Vladimir Georgievski (Macedonian: Владимир Георгиевски; 1 June 1942 – 25 May 2017) was a Macedonian painter and a professor at the University of Sts. Cyril and Methodius and the University for Audiovisual Arts in Skopje.

== Early life and education ==
Vladimir Georgievski was born during World War II, on 1 June 1943 in Skopje, in the Axis-occupied Kingdom of Yugoslavia.

He graduated from the secondary School for Arts and Design in Skopje in 1963. The same year he enrolled at the Arts Academy in Belgrade, SFR Yugoslavia, from which he graduated in 1968. He attained his post-graduate degree in painting at the same Academy under the mentorship of professor Mladen Srbinović in 1970. He then returned to Skopje, where he continued to paint and run the Arts Section of the Youth Cultural Center

==Career==
Between 1980 and 2017 he was a professor of painting, sculpting, art history, and theatre set and costume design at the University of Sts. Cyril and Methodius and the University for Audiovisual Arts in Skopje.

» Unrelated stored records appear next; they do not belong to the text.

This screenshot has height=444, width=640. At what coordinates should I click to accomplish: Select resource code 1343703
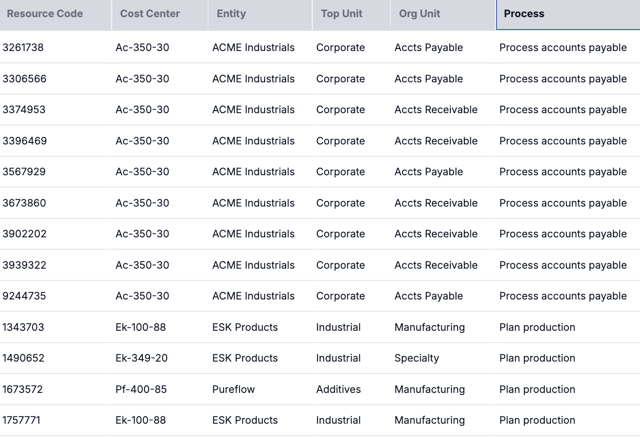pos(23,327)
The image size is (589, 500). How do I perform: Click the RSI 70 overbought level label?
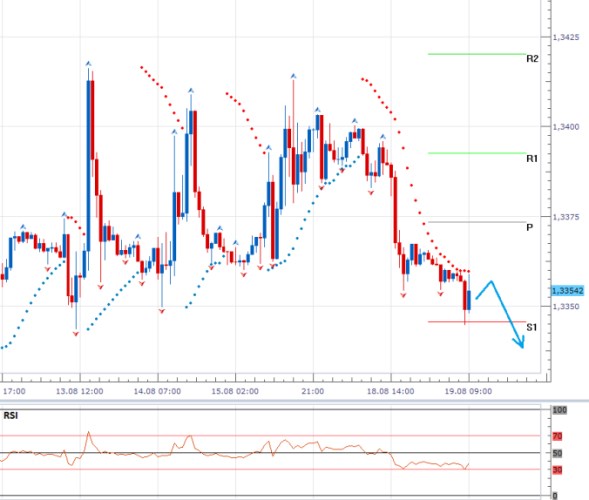[x=557, y=436]
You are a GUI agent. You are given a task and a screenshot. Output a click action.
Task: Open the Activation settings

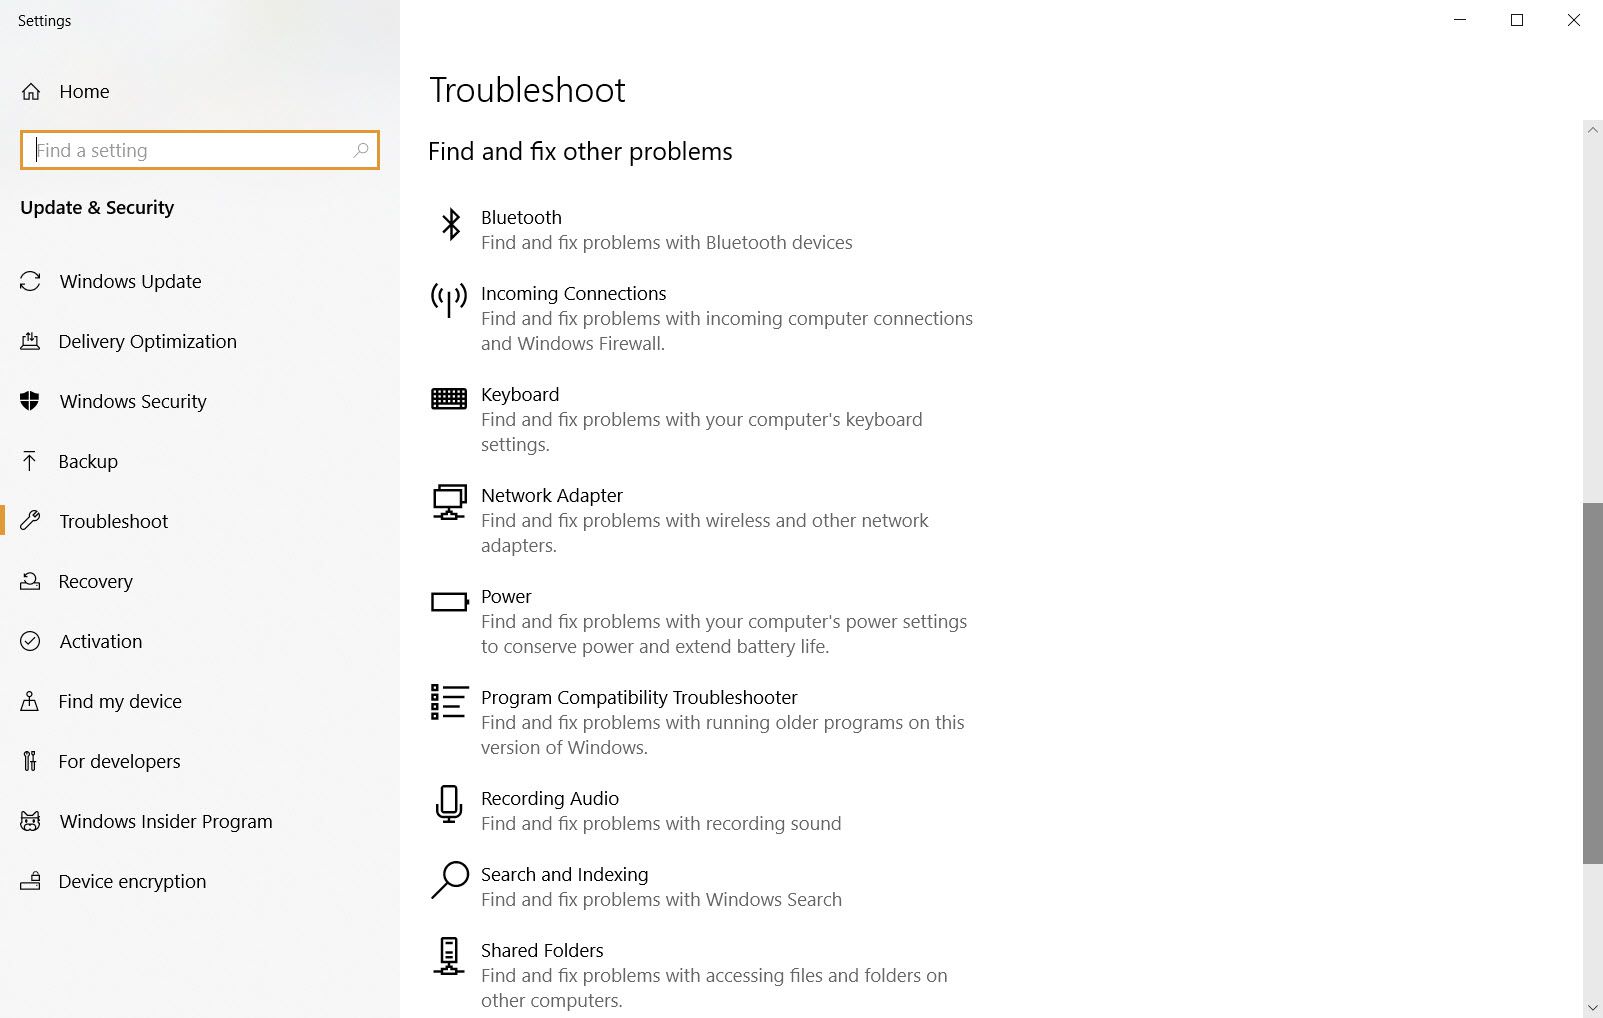100,641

In parallel with teaching, Georgievski continued to create art. His paintings, drawings, sculptures and bas-reliefs were exhibited in solo exhibitions in Skopje, Belgrade, Istanbul, Vienna, Rome, Kiev, Sofia and St. Petersburg. He was a member of the Artists' Association of Macedonia (DLUM) and took part in many of their group exhibitions

In 2012 he was awarded the highest state recognition for life achievement in art by the Government of the Republic of Macedonia. The Caricature and Drawings Association (OSTEN) awarded him with a lifetime achievement prize in 2014. The University for Audiovisual Arts in Skopje awarded him the title Doctor Honoris Causa in 2017.

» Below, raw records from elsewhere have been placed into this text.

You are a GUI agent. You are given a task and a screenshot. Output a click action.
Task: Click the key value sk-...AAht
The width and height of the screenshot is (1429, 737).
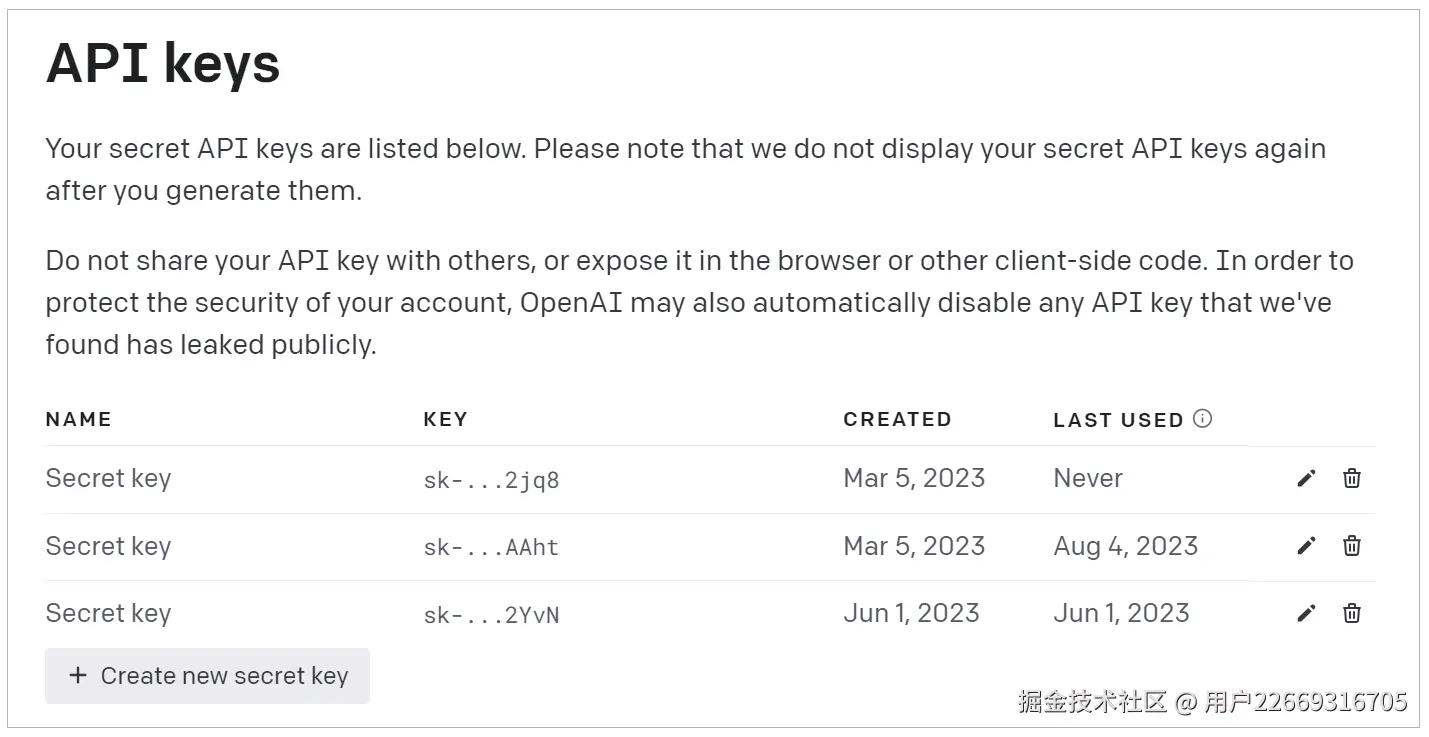(x=491, y=547)
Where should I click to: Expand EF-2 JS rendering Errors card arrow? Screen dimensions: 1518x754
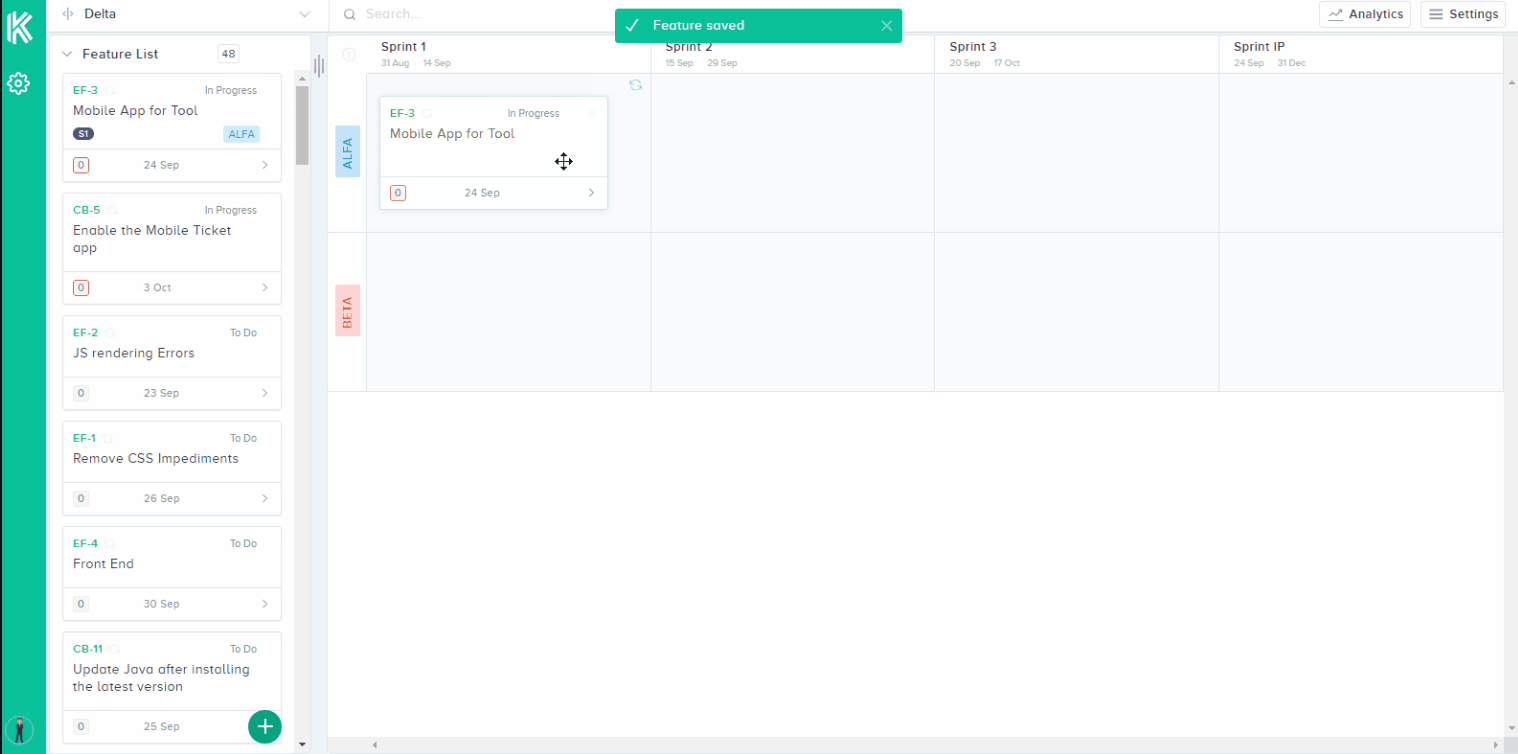pyautogui.click(x=265, y=393)
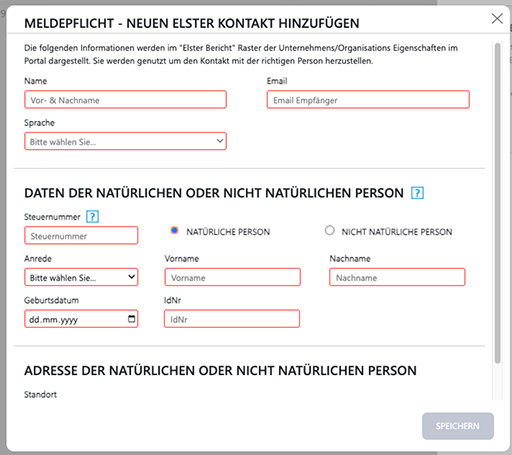Click the Sprache dropdown chevron arrow
Screen dimensions: 512x455
[x=220, y=141]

Georgievski produced fifty seven stage and costume designs for theatre plays and feature films in Macedonia and the cities of former Yugoslavia, some of which were awarded prizes. His works adorn the walls of the Macedonian Opera and Ballet, the Music Academy and of several state institutions in Skopje, as well as Dostoyevski's Memorial House in St. Petersburg, Russia.

He died in Skopje, North Macedonia, on 25 May 2017.